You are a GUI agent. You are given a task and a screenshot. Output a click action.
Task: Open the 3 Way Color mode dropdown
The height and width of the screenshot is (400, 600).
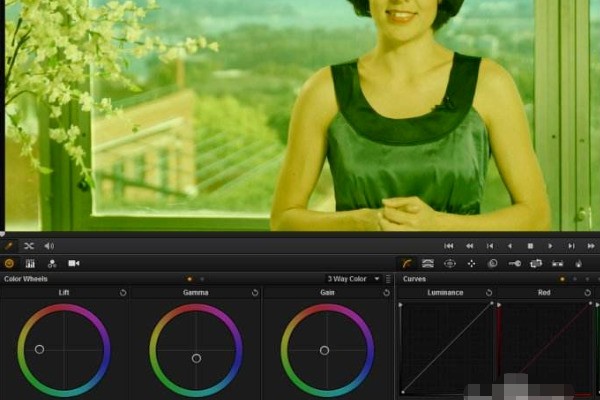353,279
---
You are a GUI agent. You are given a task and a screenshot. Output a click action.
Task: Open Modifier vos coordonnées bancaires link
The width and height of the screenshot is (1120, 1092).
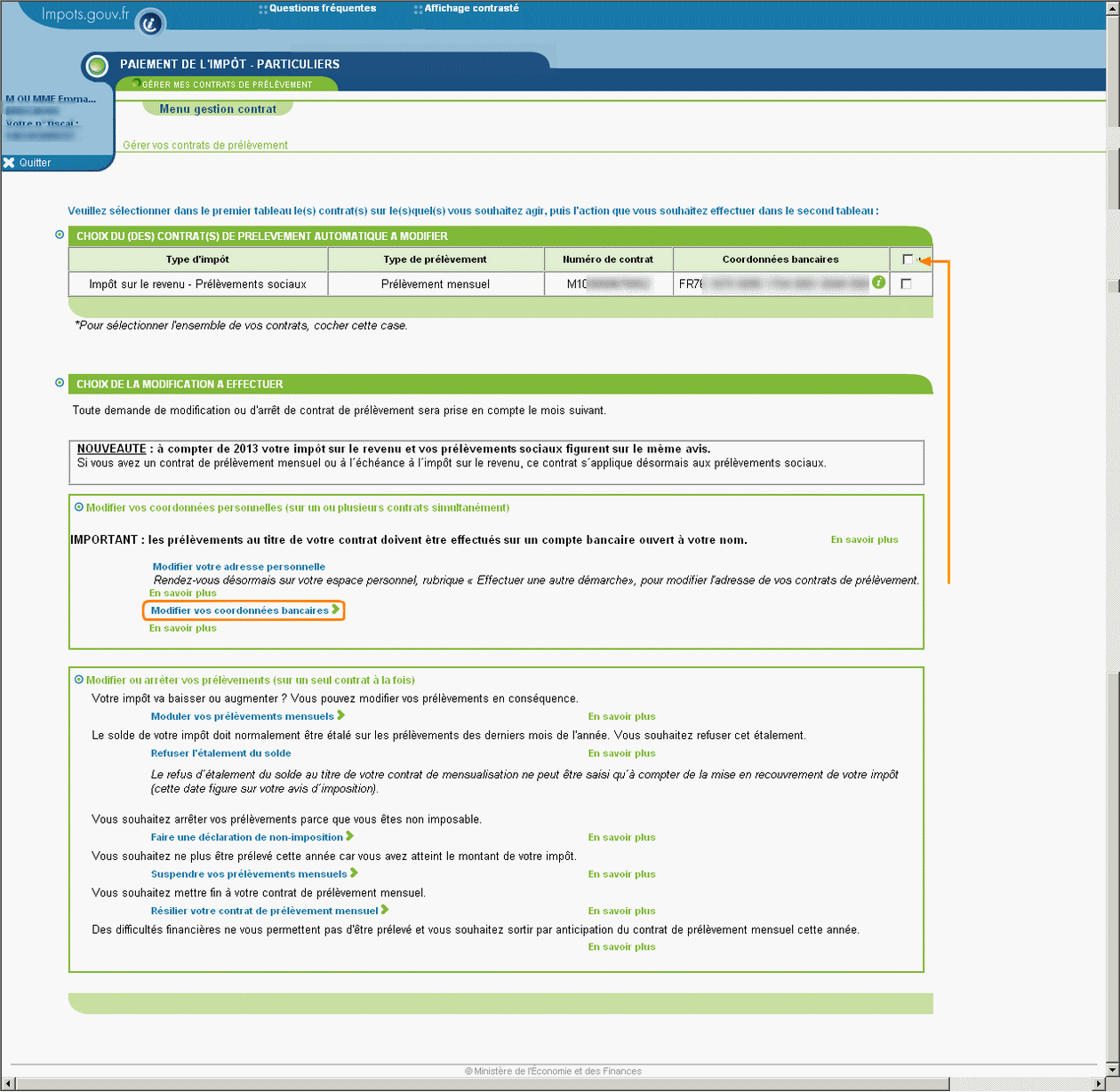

- _TASK BRIEF_: Working from the material above, retype exactly the lines from the one with "Task: Open Modifier" through the one with "The width and", both included, and only those lines.

- _EXPECTED OUTPUT_:
Task: Open Modifier vos coordonnées bancaires link
The width and height of the screenshot is (1120, 1092).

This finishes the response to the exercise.